Merlin Muzellec, en septembre 2023. Photo : FB

MUZELLEC Merlin

Merlin Muzellec est doctorant en archéologie, sous la direction de Pierre-Yves Laffont, au sein du LAHM (Laboratoire archéologie et histoire Pierre-Merlat), composante de l’université Rennes 2 de l’UMR 6566 CReAAH (Centre de recherches en archéologie, archéosciences, histoire). Son projet de recherche porte sur les abbayes cisterciennes fondées aux XIIe et XIIIe siècles dans le duché de Bretagne, autour des questions d’implantation et d’organisation de ces sites monastiques.

Publication :

Merlin MUZELLEC, « Notre-Dame de Coatmalouen (Côtes-d’Armor) : fondation et implantation d’une abbaye cistercienne », dans Abbayes cisterciennes et territoires, Actes du colloque de Langonnet « Les cisterciens en Bretagne et leur environnement, des origines à la Révolution » (3-4 octobre 2019), s.l., Association Abbayes cisterciennes de Bretagne, 2021, p. 75-94.

Il est intervenu au congrès 2023 de la SHAB à Guérande sur le sujet suivant :

Places et usages de l’eau l’implantation des abbayes cisterciennes de Bretagne : essai da caractérisation

La question du rapport des communautés monastiques à leur environnement, et en particulier à l’eau, est déjà bien ancrée dans le paysage historiographique. Le sujet est riche, tant par ses thématiques abondantes que par la diversité de sites, de dossiers documentaires et de méthodologies d’investigations.
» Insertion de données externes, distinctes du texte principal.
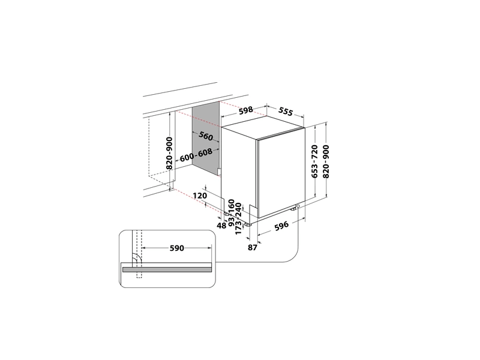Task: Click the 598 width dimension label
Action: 246,110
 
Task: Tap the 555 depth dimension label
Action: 286,112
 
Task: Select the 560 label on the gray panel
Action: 206,136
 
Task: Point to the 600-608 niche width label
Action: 196,155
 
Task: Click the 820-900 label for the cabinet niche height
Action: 169,153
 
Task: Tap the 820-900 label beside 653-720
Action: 326,161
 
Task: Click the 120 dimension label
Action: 200,196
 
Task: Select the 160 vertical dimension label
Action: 232,206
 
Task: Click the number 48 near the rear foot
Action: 221,226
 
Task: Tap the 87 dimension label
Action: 252,247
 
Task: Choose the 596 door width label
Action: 281,226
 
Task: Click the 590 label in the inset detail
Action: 177,248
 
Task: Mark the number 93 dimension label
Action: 232,219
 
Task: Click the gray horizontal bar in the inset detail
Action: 167,269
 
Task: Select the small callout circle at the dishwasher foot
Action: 298,206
Dans le cadre géographique de l’ancien duché de Bretagne, quinze abbayes cisterciennes voient le jour aux XIIe et XIIIe siècles. Si chacun de ces établissements possède sa propre histoire, l’ensemble partage néanmoins un certain nombre de cadres communs, à commencer par la vie régulière, qui sous-entend un certain nombre de besoins, mais également de contraintes. De ce fait, nous faisons ici le choix de proposer une approche globale du corpus, afin de souligner certains éléments de convergence et de divergence, observés au niveau régional.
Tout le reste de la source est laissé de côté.